Research on the electrochemical reduction of CO2 has focused on gathering a fundamental understanding of the catalytic process through looking at a range of transition metals.  Carbon monoxide is believed to be a key intermediate and the CO binding energy (EB[CO]) of the transition metal catalyst determines its activity for carbon dioxide reduction reaction (CO2RR). We investigated CO2 electroreduction on silver-catalyzed systems for two main reasons: (1) silver has high activity for CO2RR to CO, and (2) it has a late onset for hydrogen evolution, an unwanted byproduct of electrochemical reduction in an aqueous environment. Silver is known to have a weak, sub-optimal EB[CO]; by exploring ways to increase the EB[CO] of silver, a higher activity of the CO2RR may be attained, confirming the significance of the CO intermediate species.

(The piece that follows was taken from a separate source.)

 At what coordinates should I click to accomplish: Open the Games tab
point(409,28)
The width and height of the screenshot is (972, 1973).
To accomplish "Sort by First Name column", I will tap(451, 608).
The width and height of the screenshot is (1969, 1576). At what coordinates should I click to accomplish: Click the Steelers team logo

Initial investigations using a polycrystalline silver surface were performed in a custom electrochemical cell, which offers high sensitivity for minor products of CO2RR. As expected from literature, CO and H2 were observed as major products, along with formate as a minor product. In addition to these products, methane, methanol, and ethanol were also detected as minor products at high overpotentials, illustrating the ability of silver to produce hydrocarbon/oxygenate products even with its weak EB[CO]. The silver surface was then nanostructured through an electrochemical oxidation/reduction process with the aim of strengthening the EB[CO]. This enhanced the production of CO2RR products compared to the unmodified surface. The enhanced activity is attributed to the possible shift in the EB[CO] of the surface as well as the increase in the surface area.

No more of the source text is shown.